De la declaración de la Sñra. Gracia Calla merece desgajarse el motivo de la querella: -El día del drama -ha dicho ella,- mi marido y yo volvíamos de un paseo en automóvil y nos disponíamos a volver a salir para un concierto. En vez de ponerme sombrero me puse mantilla. Mi marido me advirtió que debía ponerme sombrero. Discutimos. Intervino mi hermano en mi favor. La verdadera escena estalló cuando declaré terminantemente que no me quitaría la mantilla. Mi marido, volviéndose hacia mi hermano, le dijo: «Usted tiene la culpa.» Como la discusión se iba agriando, mi hermano y yo salimos del gabinete y pasamos a la cocina. Mi marido nos siguió, con un revólver en la mano.

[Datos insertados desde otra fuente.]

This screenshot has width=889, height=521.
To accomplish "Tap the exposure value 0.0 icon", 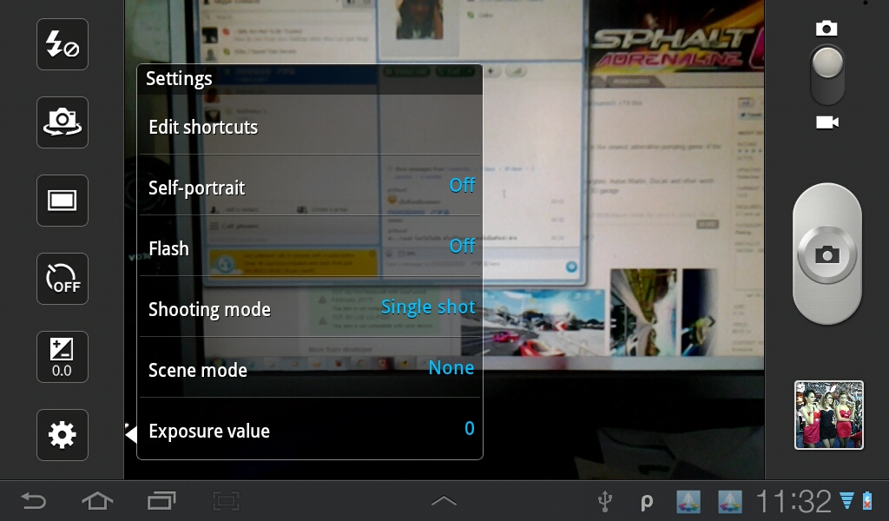I will pyautogui.click(x=63, y=357).
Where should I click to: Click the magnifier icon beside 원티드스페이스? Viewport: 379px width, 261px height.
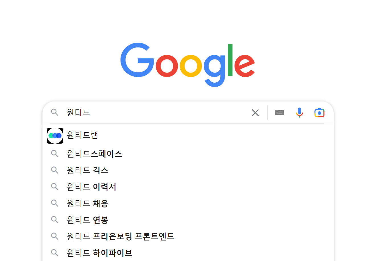(x=55, y=154)
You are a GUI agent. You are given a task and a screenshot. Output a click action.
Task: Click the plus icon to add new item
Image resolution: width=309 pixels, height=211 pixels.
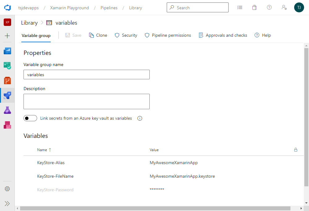(x=7, y=36)
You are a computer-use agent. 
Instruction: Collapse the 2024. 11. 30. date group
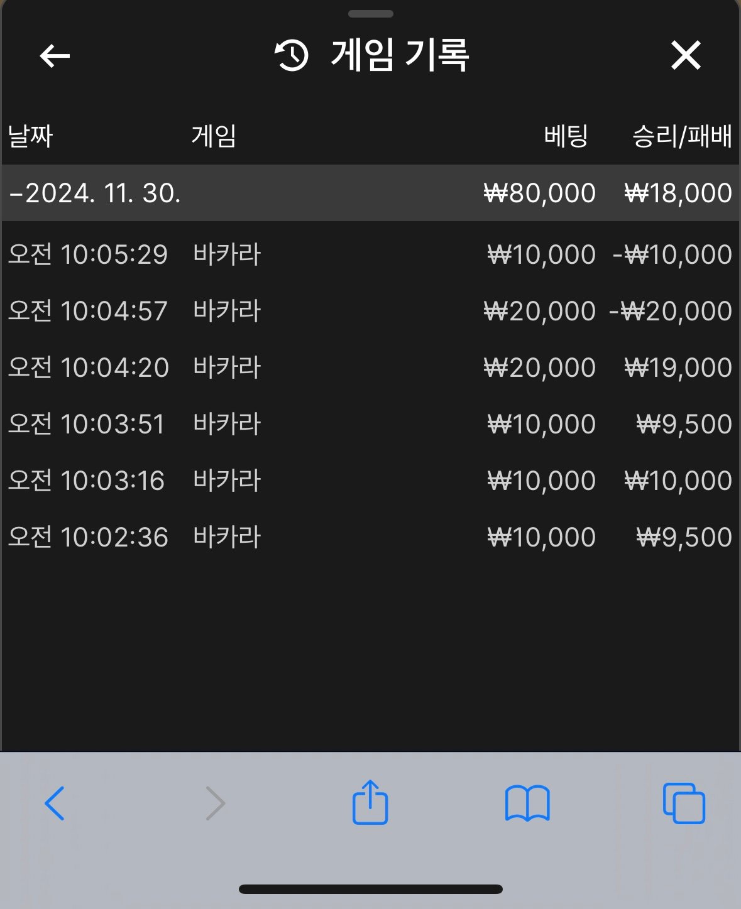click(x=94, y=193)
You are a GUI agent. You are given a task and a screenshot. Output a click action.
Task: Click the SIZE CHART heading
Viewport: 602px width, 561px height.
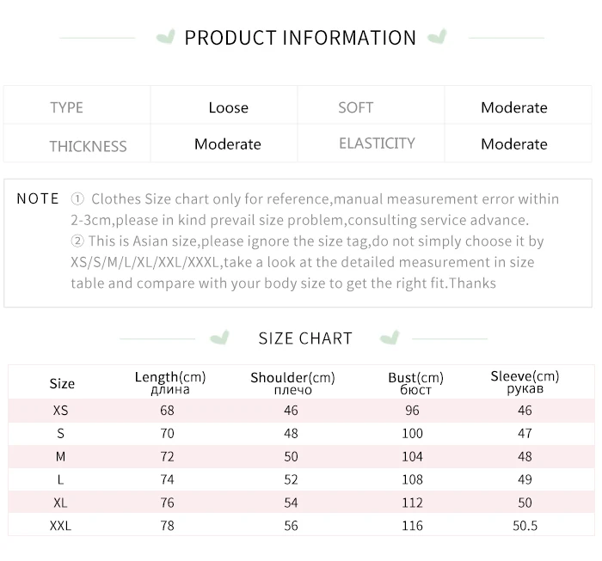click(x=305, y=338)
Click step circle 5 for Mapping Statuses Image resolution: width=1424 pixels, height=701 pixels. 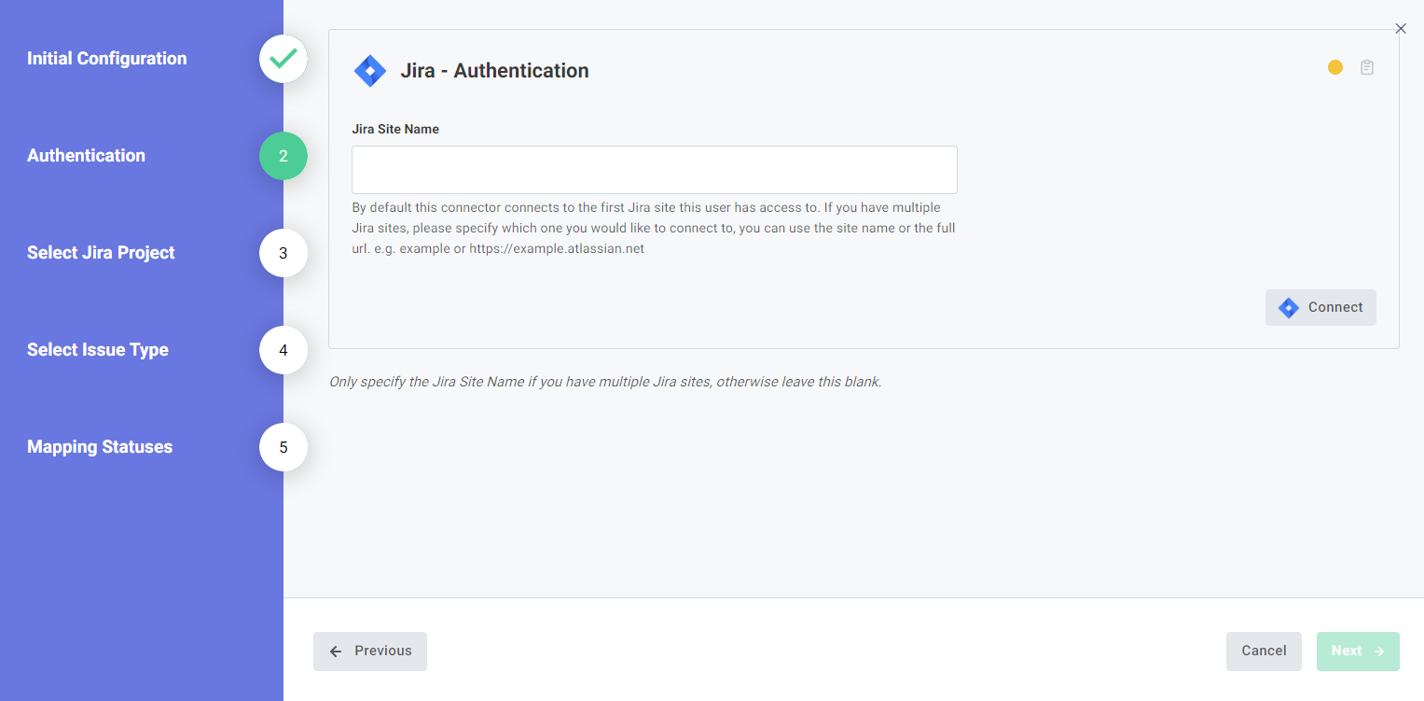coord(283,447)
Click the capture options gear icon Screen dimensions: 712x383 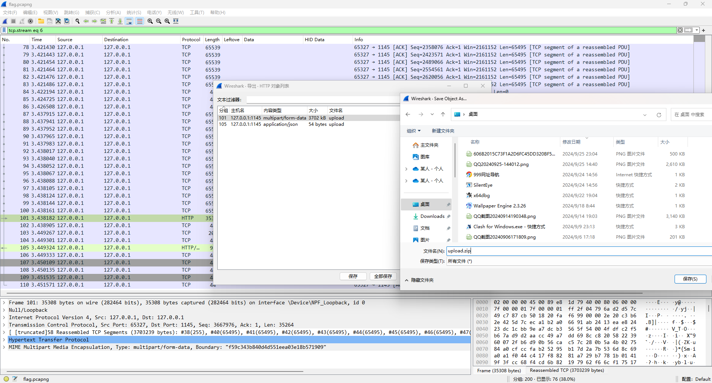[30, 21]
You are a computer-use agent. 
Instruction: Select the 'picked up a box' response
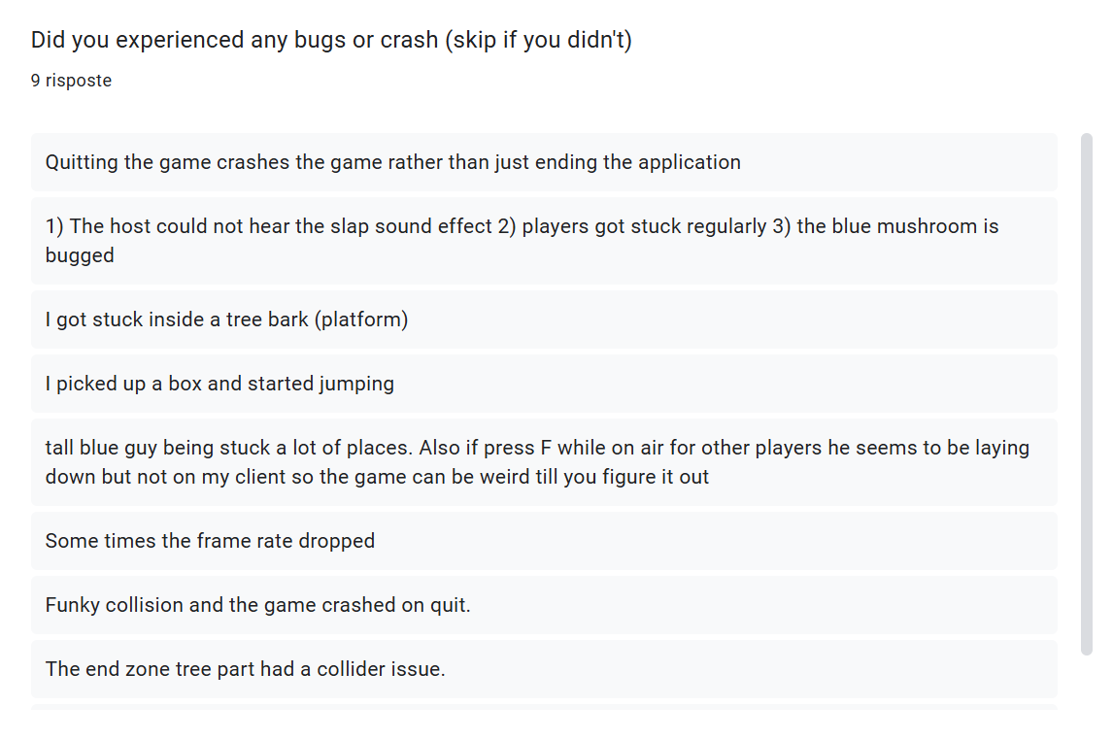[x=544, y=384]
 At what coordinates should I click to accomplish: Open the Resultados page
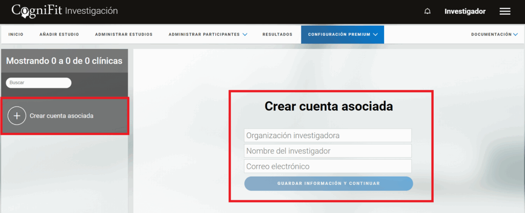(x=277, y=34)
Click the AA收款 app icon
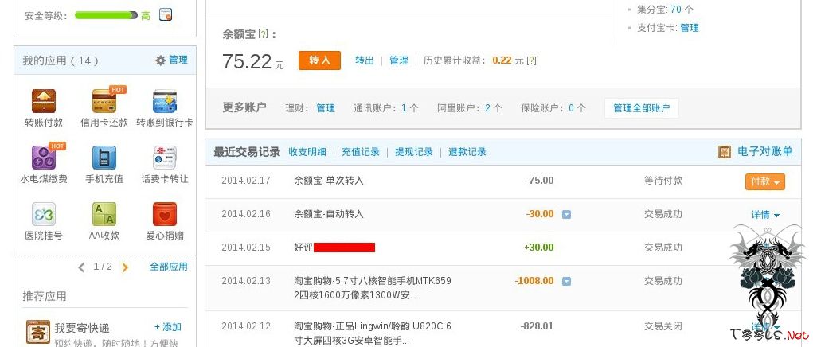 [x=104, y=215]
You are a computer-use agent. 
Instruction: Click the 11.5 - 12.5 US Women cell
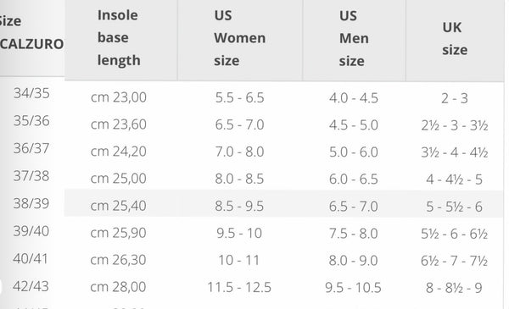[x=239, y=287]
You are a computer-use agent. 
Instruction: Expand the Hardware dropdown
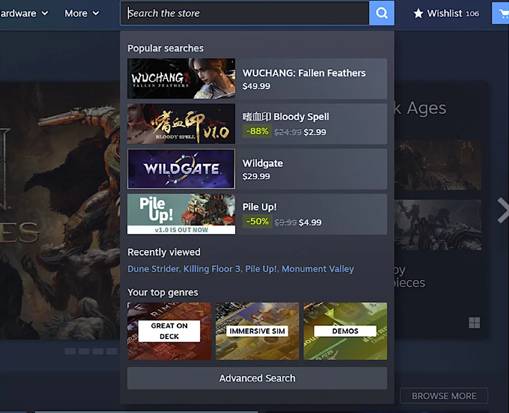21,13
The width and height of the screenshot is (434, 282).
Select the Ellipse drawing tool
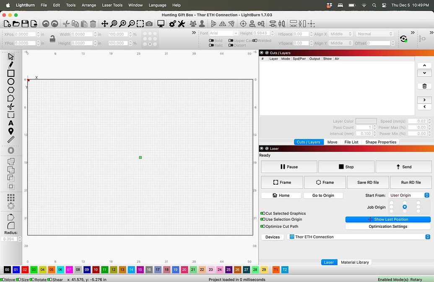12,81
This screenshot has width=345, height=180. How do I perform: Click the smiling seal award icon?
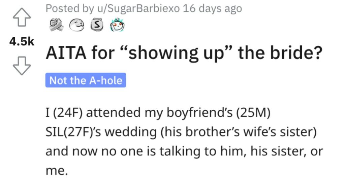tap(77, 25)
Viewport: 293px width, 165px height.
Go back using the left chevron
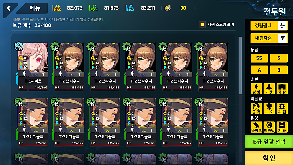(x=9, y=8)
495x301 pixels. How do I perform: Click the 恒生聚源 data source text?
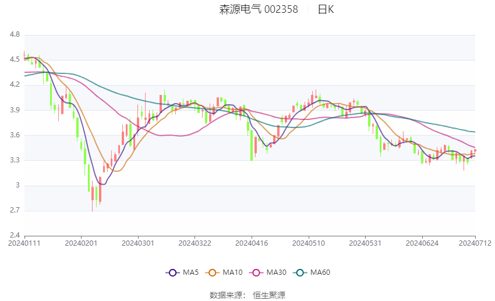click(x=269, y=295)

¡Cuánta distinción y seriedad en una dama que arma un escandalazo por si se pone o no sombrero, y que para discutir el punto se cuela en la cocina!... Prescindiendo de las culinarias costumbres de esa señora, lo que importa a la psicología de la yanqui en París es que de ciento que vienen en busca de marido, noventa terminan el casorio con un escándalo público o con una demanda de divorcio. Diríase que esas señoras tienen la idea de que los parisienses son como los calcetines, que se pueden cambiar a gusto del consumidor. A sus compatriotas, o no los consideran con bastante distinción para matrimoniar con ellas, o no los consideran pacientes para aguantarles sus majaderías, y pasando el charco, vienen a Paris en busca de marido, a cuyos candidatos, tronados en su mayoría, les dejan patidifusos con manifestaciones pecuniarias del peor gusto, que, desgraciadamente, se va infiltrando en la sociedad francesa.

Los parisienses que van por lana al mercado matrimonial de las yanquis salen trasquilados, porque las señoras, una vez casadas, o se dedican, como la Clara Ward, a matrimoniar más que un gallo, o le echan, como la Goold, la llave a la caja de dinero, y el marido, a poco andar, se encuentra de patitas en la calle, después de haber dado su nombre, que era cuanto deseaba ella para tapar su mercancía de carnes averiadas de Chicago.

Roídas por afán de notoriedad, y estrepitosas de suyo, le echan la escandalosa al lucero del alba, arman líos horrorosos, llaman a Dios de tú y no pasa mes sin que los papeles tengan que ocuparse de las aventuras de una yanqui de rompe y rasga.

Claro que en la República de la Unión abundan mujeres discretas y modosas, que viven consagradas a trabajos intelectuales y a labores del hogar. Pero esas no salen a cazar marido. Las que vienen a París son, por lo general, histéricas pasadas por agua, que, después de hacerse notorias por algún escándalo, se marchan dejando aquí el pus del rascacuerismo.